Для Лескова Киев стал литературной родиной. В этот период он изучает украинский язык, знакомится с украинской литературой и ук­раинскими писателями: Шевченко, Марко Вовчком, Котляревским, Квнткой Основьяненко. Посещение на правах вольнослушателя уни­верситета вводит Лескова в круг молодой интеллигенции, горячо об­суждавшей научные проблемы и актуальные общественные вопросы. Лесков служит в казенной палате по рекрутскому отделу, много ездит по провинции, что обогащает запас его жизненных впечатлений. Од­нако вскоре меняет государственную службу на частную у своего даль­него родственника Шкотта. Эти годы стали подлинным университетом для будущего писателя. На вопрос корреспондента одной из газет, где он черпает материал для своих произведений, Лесков сказал, указы­вая на свой лоб: «Вот из этого сундука. Здесь хранятся впечатления 6-7 лет моей коммерческой службы, когда мне приходилось по делам странствовать по России».

В январе 1861 г. Лесков переезжает в Петербург и до конца своих дней остается в этом городе — свидетеле его триумфов и разочаро­ваний. Здесь проявляется его талант журналиста, а затем и писателя. В 60-е годы Лесков сотрудничает с журналами «Время», «Книжный вестник», «Век», «Северная пчела», публикует несколько статей в «Отечественных записках»: о борьбе с народным пьянством, о торго­вой кабале, о раскольнических браках, о лесосбережении, о женской эмансипации, об уравнении в правах евреев. Летом 1862 г. он пишет «бедоносную» статью о петербургских пожарах, обвиняя в поджогах нигилистов, тем самым надолго разрывая отношения с демократичес­ким лагерем.

В 1863 г. в «Библиотеке для чтения» увидело свет первое беллет­ристическое произведение Лескова, его повесть «Житие одной бабы». Она начинает в творчестве Лескова галерею образов, в которых воп­лотилось стремление писателя запечатлеть затейливый рисунок «не­спелой» (выражение М.М. Пришвина) души русской женщины. Вершиной творческих достижений Лескова 60-х годов является по­весть «Леди Макбет Мценского уезда».

В 1872 г. выходит в свет одно из лучших произведений Лескова — роман-хроника «Соборяне», в 1873 г. - «Очарованный странник» и «Запечатленный ангел». В 1872 г. Лесков пишет хронику «Захудалый род», интересную, в частности, тем, что именно в этом произведении он находит жанр, в наибольшей степени отвечающий его таланту. Посте­пенно уходит в прошлое, но не забывается «провал» романа «Некуда».
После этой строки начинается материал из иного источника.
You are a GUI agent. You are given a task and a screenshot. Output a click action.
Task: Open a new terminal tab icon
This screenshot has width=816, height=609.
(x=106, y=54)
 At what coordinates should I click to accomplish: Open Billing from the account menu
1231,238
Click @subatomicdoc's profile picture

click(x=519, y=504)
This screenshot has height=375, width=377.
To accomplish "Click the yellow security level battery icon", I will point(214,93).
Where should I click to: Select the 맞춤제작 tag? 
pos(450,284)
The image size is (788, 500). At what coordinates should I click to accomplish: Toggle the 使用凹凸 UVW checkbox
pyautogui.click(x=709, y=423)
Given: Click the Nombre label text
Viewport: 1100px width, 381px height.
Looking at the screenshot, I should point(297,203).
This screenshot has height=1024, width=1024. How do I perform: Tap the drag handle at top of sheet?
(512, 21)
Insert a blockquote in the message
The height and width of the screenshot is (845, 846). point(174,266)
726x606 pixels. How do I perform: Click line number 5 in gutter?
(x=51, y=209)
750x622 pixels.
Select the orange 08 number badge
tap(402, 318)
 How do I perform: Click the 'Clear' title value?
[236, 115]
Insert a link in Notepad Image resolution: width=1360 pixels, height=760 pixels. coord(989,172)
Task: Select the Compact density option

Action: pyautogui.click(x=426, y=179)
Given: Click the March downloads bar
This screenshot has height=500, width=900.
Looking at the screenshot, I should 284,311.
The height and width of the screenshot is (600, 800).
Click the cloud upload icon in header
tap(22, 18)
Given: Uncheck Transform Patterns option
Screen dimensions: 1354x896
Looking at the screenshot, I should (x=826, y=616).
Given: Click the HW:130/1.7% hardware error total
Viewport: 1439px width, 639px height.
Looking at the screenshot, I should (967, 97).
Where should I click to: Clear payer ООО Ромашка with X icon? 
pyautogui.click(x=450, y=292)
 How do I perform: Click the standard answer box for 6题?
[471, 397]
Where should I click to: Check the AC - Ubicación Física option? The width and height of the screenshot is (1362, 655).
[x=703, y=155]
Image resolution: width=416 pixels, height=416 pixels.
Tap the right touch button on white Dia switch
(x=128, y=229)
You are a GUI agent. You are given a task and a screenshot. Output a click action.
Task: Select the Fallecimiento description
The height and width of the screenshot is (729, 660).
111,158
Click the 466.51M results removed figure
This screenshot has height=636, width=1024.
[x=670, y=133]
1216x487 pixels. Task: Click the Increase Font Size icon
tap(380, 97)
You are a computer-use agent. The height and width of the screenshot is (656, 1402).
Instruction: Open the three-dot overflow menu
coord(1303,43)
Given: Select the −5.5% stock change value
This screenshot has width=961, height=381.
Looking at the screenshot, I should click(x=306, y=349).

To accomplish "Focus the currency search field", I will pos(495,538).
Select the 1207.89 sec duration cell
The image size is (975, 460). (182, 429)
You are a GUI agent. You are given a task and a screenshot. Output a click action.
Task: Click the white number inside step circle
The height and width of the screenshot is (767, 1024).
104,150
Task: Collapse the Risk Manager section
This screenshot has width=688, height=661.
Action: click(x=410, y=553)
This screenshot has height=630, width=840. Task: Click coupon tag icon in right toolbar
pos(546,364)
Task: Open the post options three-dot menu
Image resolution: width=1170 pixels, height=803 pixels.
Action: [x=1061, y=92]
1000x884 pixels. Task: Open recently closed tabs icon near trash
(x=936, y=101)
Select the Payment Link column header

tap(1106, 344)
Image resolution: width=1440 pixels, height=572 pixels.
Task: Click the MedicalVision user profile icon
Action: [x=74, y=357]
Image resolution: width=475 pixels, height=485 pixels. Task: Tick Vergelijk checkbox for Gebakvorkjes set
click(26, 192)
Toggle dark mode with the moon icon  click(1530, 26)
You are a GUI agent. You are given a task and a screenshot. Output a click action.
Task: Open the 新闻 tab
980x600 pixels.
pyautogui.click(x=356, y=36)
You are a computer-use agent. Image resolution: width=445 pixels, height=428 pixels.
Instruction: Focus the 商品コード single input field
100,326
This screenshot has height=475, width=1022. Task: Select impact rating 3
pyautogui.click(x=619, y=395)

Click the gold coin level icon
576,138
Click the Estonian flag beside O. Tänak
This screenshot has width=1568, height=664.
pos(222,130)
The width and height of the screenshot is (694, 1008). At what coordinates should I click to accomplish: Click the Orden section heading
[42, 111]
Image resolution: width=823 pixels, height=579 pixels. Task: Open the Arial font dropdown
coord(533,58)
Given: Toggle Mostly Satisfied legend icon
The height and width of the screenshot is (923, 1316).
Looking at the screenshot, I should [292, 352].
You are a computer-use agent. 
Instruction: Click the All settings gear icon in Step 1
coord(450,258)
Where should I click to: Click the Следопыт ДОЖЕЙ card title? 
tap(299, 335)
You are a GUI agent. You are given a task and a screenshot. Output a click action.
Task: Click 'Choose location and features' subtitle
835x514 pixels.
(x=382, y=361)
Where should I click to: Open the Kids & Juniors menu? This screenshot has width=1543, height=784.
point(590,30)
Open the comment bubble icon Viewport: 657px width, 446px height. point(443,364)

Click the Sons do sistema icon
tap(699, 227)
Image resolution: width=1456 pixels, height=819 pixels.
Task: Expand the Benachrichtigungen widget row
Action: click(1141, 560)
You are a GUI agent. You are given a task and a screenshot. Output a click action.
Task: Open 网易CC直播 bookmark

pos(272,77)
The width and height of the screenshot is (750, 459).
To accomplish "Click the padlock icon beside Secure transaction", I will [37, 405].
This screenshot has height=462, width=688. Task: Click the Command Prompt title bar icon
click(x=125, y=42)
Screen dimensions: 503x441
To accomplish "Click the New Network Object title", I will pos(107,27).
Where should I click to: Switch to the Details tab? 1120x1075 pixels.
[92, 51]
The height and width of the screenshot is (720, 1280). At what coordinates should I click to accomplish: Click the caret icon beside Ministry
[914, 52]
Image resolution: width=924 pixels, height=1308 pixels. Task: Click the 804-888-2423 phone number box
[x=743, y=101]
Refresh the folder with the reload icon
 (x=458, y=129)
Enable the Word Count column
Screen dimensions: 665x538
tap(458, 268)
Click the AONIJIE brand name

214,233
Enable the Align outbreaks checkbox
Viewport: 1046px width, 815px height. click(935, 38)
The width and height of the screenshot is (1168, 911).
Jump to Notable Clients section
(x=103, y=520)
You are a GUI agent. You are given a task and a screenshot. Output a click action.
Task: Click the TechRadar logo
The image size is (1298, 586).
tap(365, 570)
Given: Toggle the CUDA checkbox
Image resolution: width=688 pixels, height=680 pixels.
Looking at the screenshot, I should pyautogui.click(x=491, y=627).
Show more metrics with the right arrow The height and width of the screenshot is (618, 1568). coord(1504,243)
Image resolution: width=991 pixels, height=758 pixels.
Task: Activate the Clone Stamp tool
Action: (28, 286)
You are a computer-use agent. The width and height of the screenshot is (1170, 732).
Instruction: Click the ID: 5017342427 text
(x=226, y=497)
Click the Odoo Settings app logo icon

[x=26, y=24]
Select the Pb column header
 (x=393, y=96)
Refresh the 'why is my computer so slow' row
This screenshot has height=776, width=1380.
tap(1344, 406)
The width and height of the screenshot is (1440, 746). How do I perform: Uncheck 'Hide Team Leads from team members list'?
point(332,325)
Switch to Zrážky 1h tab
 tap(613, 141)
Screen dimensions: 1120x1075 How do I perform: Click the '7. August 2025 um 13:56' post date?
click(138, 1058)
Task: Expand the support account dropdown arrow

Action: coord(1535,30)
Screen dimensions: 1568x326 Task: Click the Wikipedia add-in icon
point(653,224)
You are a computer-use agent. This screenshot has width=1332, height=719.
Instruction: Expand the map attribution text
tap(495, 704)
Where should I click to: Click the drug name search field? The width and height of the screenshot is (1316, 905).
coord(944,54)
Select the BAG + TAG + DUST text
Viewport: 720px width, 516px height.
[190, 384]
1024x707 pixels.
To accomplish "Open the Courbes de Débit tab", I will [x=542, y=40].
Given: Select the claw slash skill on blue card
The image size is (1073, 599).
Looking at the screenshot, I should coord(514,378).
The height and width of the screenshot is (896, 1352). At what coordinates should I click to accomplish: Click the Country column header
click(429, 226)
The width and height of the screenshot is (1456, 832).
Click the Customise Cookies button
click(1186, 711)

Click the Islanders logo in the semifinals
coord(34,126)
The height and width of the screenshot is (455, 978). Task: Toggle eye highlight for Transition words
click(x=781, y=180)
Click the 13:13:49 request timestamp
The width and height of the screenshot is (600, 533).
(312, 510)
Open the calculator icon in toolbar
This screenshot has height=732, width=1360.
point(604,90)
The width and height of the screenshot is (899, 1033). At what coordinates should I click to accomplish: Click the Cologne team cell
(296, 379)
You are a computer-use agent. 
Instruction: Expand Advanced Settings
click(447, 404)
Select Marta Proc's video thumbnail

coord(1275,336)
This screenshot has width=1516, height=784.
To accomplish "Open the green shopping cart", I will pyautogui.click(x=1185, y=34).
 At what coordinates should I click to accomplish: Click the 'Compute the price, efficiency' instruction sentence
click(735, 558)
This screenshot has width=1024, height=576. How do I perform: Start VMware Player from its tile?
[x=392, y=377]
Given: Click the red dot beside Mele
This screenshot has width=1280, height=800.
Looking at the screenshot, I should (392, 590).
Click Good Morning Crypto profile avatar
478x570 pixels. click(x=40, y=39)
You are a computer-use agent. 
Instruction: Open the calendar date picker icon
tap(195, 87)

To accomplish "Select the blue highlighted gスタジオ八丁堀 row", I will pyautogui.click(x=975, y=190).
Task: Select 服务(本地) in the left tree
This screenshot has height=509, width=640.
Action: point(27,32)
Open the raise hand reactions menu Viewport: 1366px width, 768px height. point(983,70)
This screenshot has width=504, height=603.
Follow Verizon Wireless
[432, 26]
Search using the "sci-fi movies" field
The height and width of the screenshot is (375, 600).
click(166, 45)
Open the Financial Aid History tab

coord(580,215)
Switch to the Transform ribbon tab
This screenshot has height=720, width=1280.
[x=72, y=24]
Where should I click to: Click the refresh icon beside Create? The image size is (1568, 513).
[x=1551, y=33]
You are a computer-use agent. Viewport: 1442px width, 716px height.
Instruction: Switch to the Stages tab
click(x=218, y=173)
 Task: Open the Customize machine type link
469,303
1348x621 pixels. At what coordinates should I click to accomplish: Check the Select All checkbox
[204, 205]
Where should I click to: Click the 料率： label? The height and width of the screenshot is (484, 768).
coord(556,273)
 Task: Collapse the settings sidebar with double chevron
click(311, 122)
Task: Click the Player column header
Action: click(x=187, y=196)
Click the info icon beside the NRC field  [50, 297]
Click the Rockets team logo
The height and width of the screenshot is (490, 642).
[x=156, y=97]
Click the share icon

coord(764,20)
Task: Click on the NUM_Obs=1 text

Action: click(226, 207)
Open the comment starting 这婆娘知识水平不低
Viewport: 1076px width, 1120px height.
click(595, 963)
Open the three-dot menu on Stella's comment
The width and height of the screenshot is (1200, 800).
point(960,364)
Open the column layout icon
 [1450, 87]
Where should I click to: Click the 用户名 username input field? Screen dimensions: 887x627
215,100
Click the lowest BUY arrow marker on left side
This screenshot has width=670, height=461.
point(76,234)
Последние годы жизни и творчества Лескова — период нового взлета мастерства писателя, подготовленный его «трудным ростом». Его служебная карьера заканчивалась. В 1880 г. был подготовлен при­каз об «отчислении из министерства» государственных имуществ за вольномыслие, а уже в 1883 г. Лесков ушел в отставку: его литератур­ная деятельность была признана несовместимой со службой. Творче­ство Лескова 80 —90-х годов представлено циклом легенд о праведниках, образы которых запечатлены в «Прекрасной Азе», «Ско­морохе Памфалоне», «Аскалонском злодее». В этот период им созда­но более двадцати святочных рассказов (1885), написано несколько произведений для журнала Л. Толстого «Посредник», увидел свет зна­менитый «Сказ о тульском косом Левше» (1881).

За несколько дней до смерти Лесков без ложной скромности ска­зал одному из своих будущих биографов: «Через пять-шесть десятков лет люди будут только читать наши книги...за последнее время насто­ящую литературу делали Толстой, Тургенев и я...» И вместе с тем Лес­ков был очень критичен к себе. За два года до смерти в своем завещании он просил не произносить на его похоронах никаких речей и похвал. «Я знаю, — писал Лесков, - что во мне было очень много дурного и что я никаких похвал не заслуживаю. Кто хочет порицать меня, тот должен знать, что я сам себя порицал». Его похоронили на Волковом кладбище при завещанном им молчании.